YOUR INSTRUCTIONS >>
Wherever the line that contains "Task: Open the" falls, repeat it and the lines after it exactly until the records end, without any pictures.

SOURCE INFORMATION >>
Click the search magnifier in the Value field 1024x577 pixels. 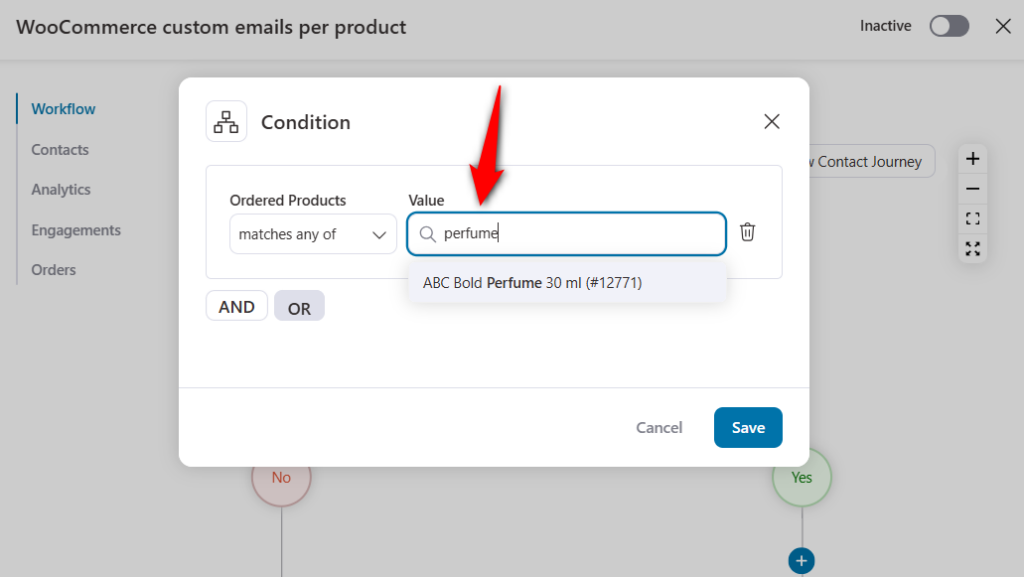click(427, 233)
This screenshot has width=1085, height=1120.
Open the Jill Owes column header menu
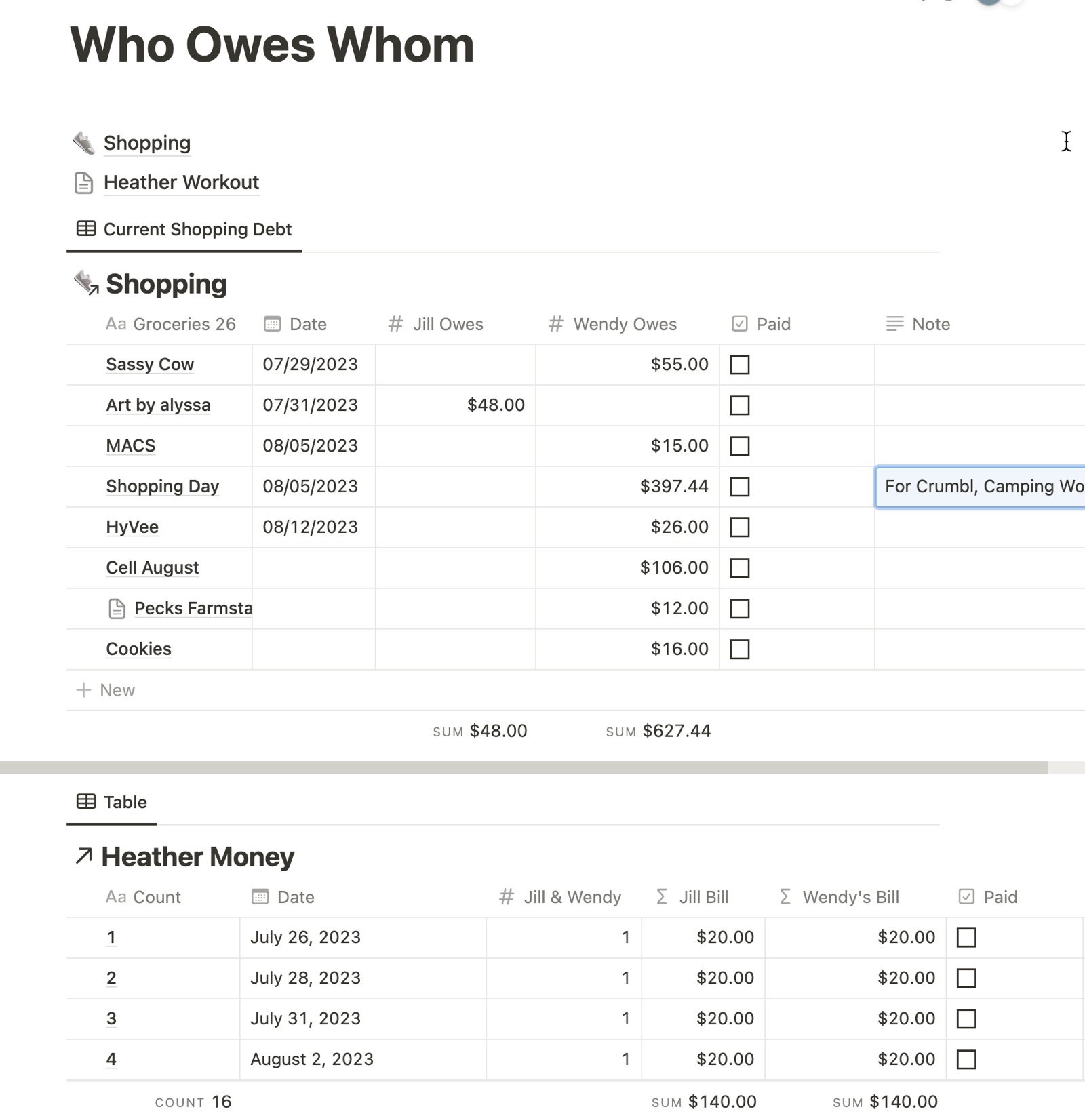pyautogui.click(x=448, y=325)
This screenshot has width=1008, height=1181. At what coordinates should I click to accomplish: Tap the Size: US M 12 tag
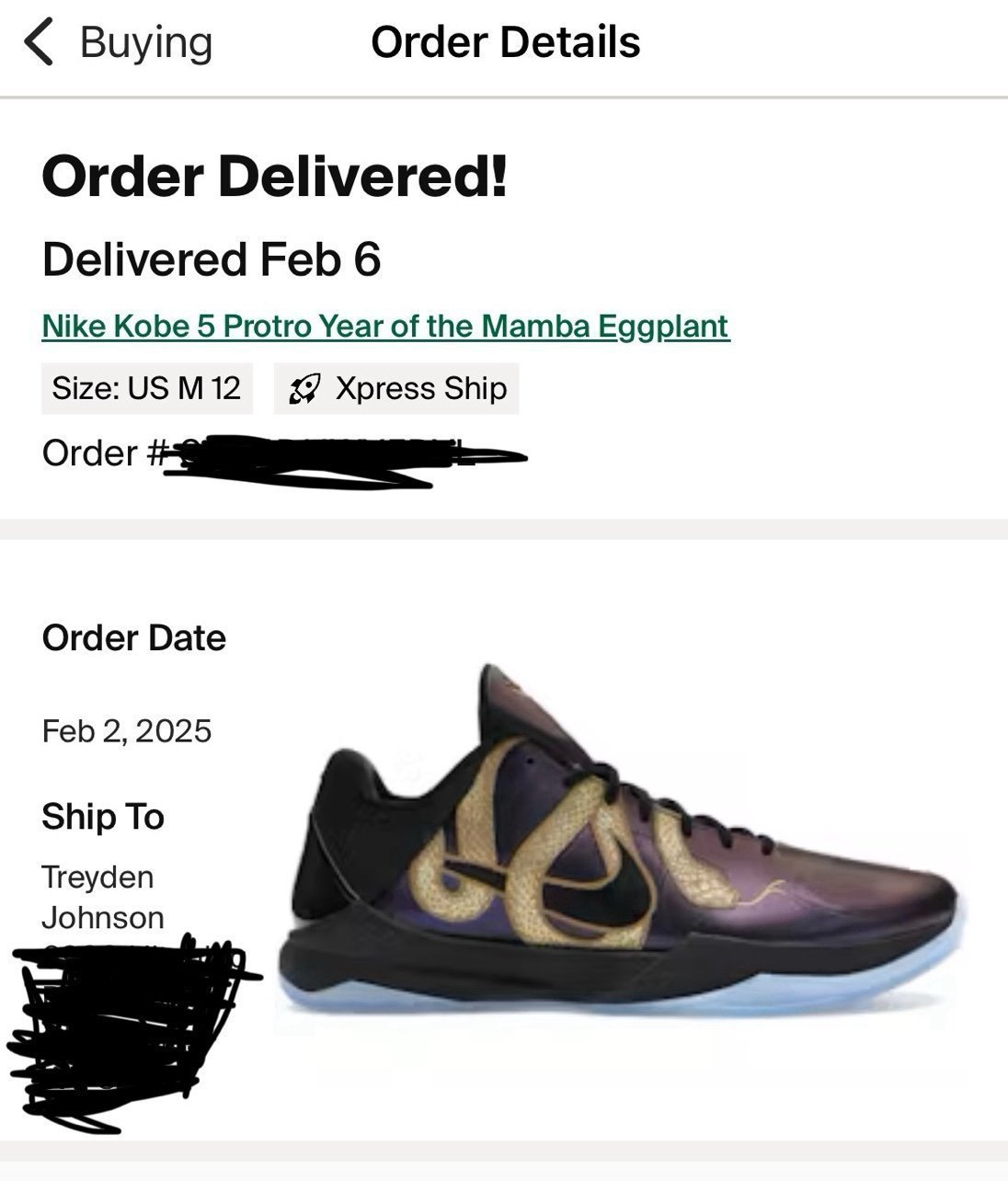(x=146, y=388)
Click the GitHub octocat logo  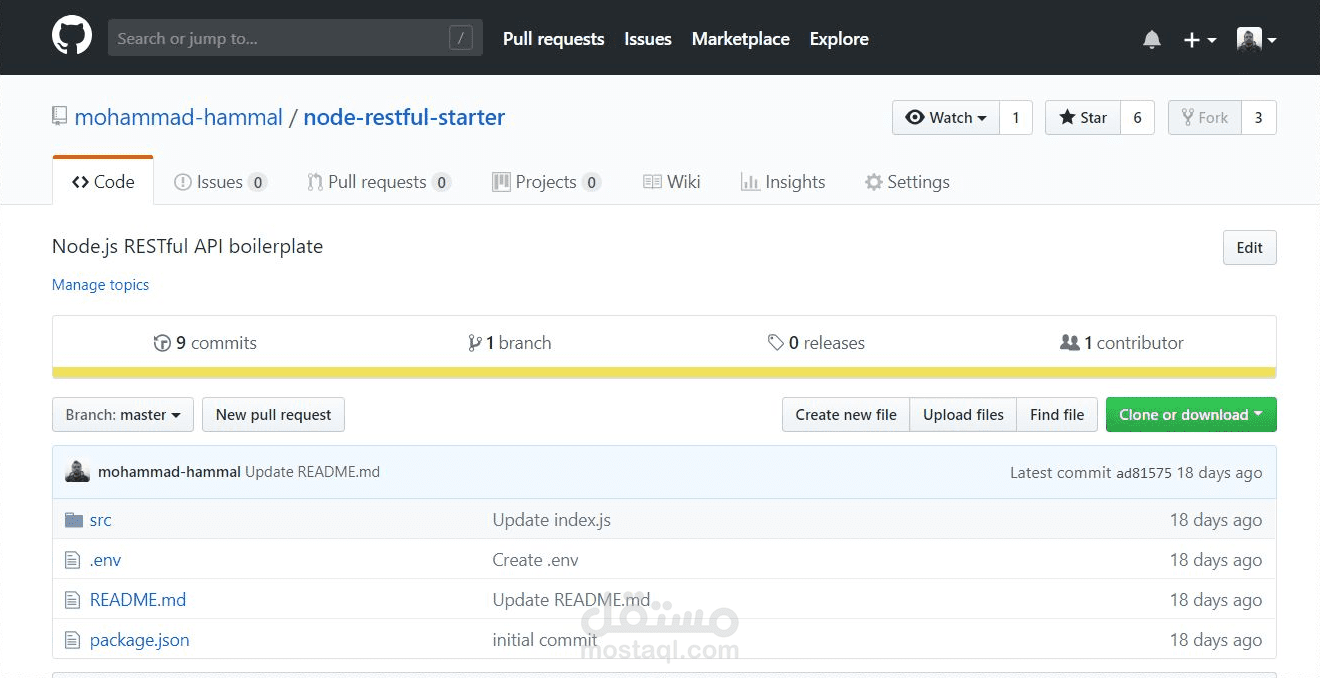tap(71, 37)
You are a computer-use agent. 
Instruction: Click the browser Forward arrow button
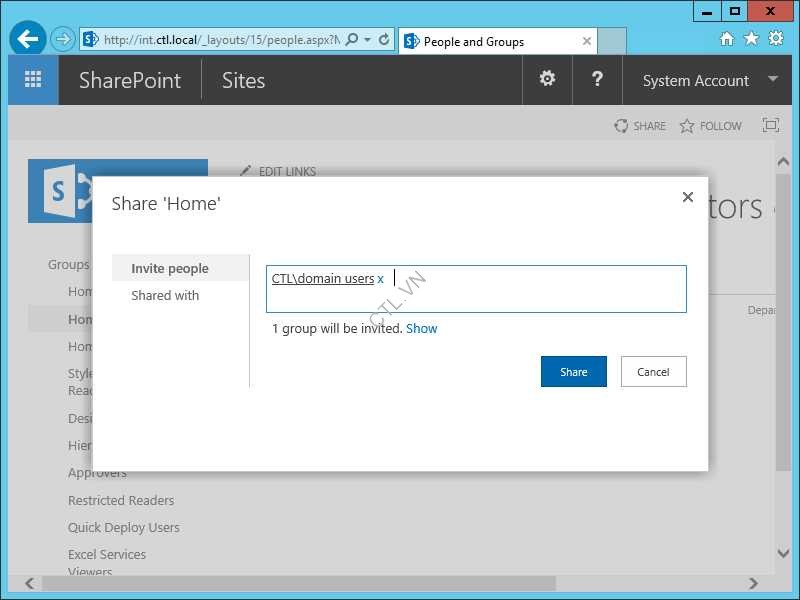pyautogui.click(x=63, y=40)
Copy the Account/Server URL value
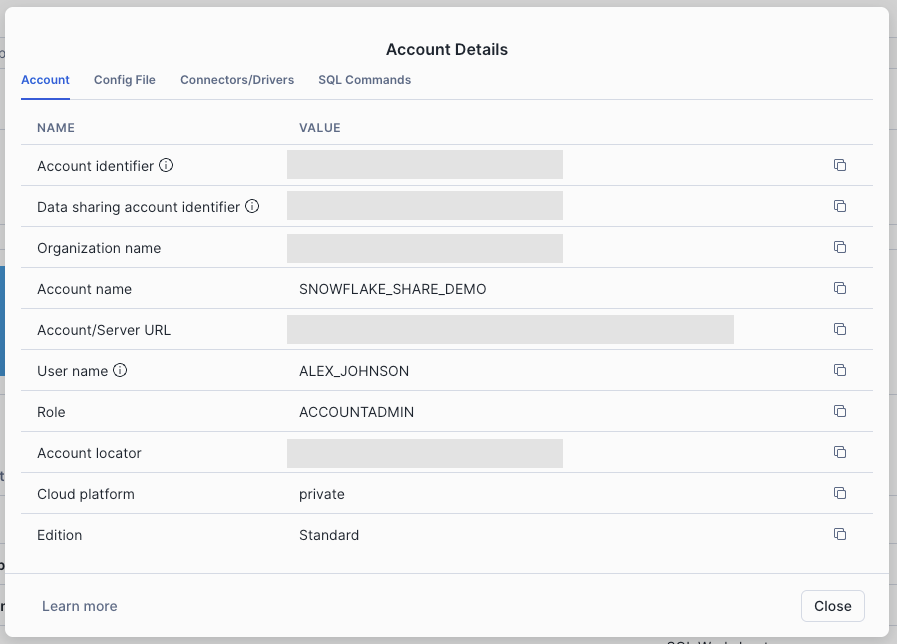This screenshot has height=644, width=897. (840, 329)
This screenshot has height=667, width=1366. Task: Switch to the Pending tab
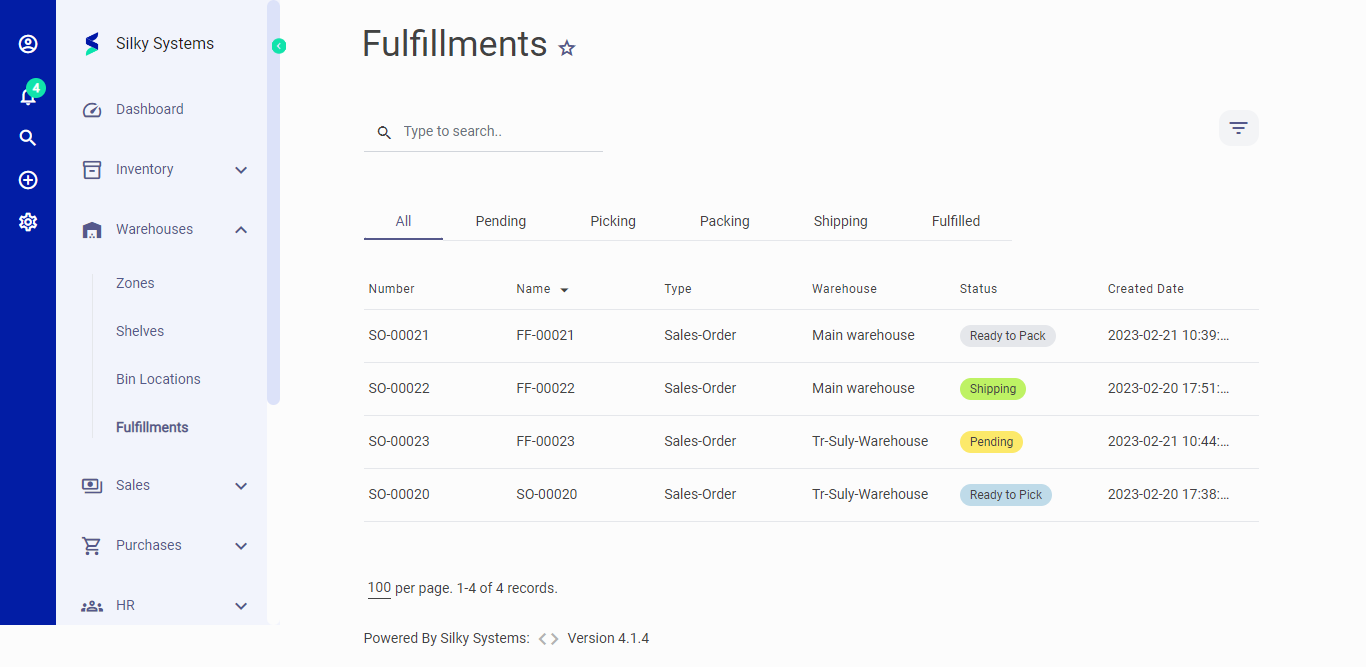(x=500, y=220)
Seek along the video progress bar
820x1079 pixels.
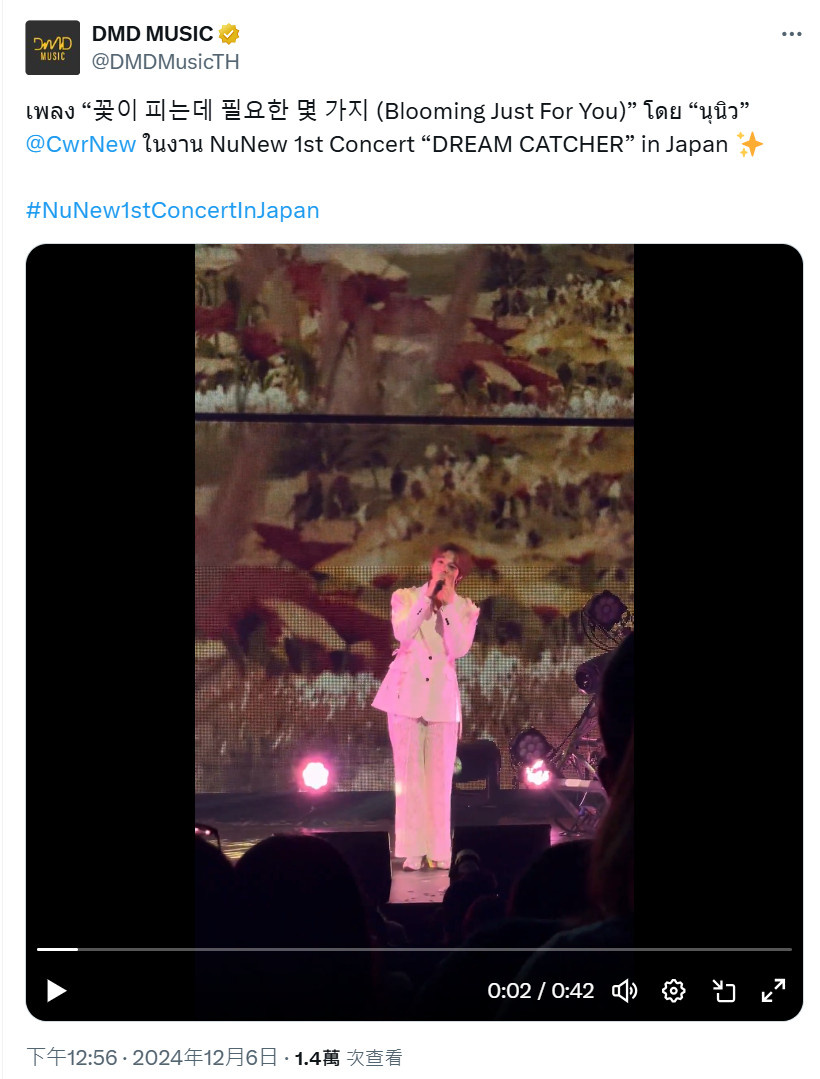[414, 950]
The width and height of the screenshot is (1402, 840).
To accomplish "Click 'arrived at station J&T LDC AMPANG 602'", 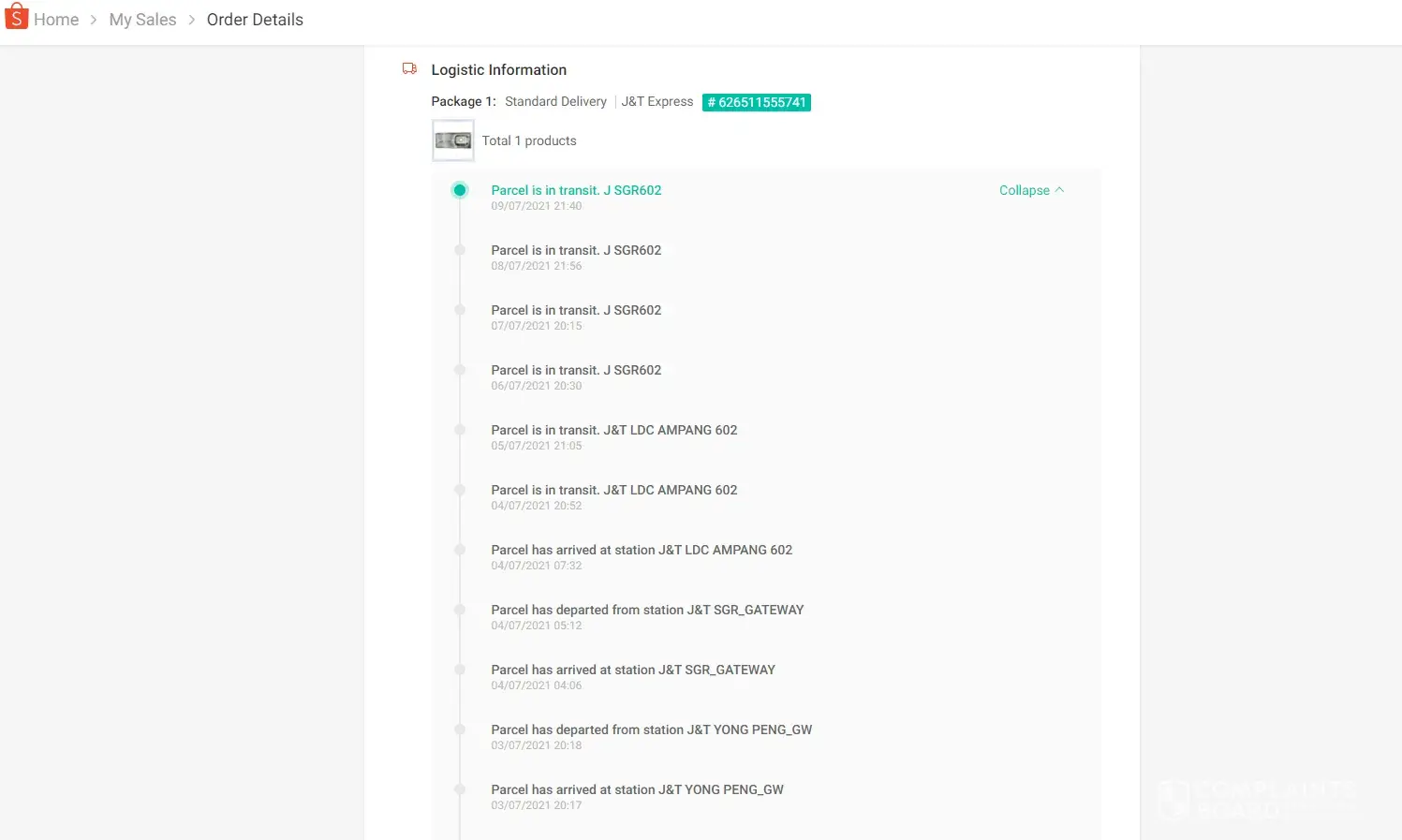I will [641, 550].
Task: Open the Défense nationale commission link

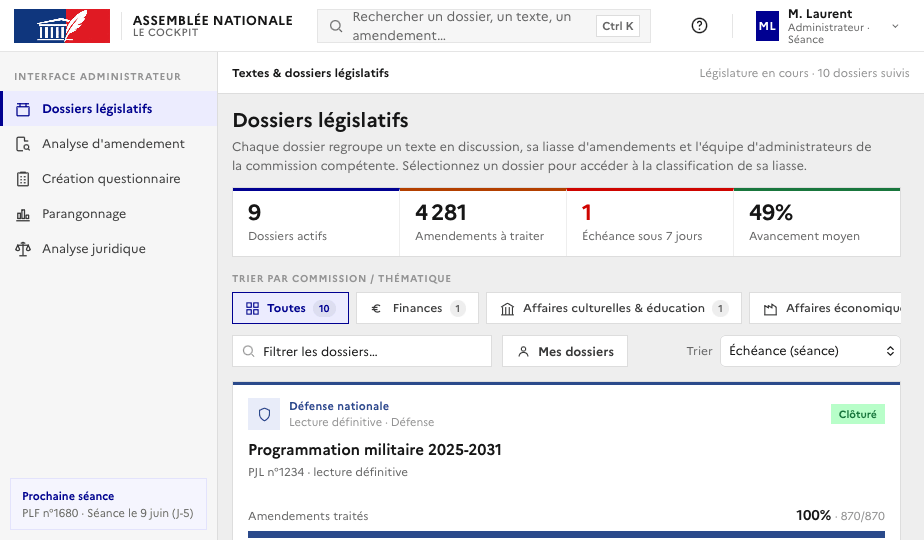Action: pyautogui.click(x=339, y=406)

RESULT OF THIS EXERCISE >>
Task: Open the Défense nationale commission link

Action: pyautogui.click(x=339, y=406)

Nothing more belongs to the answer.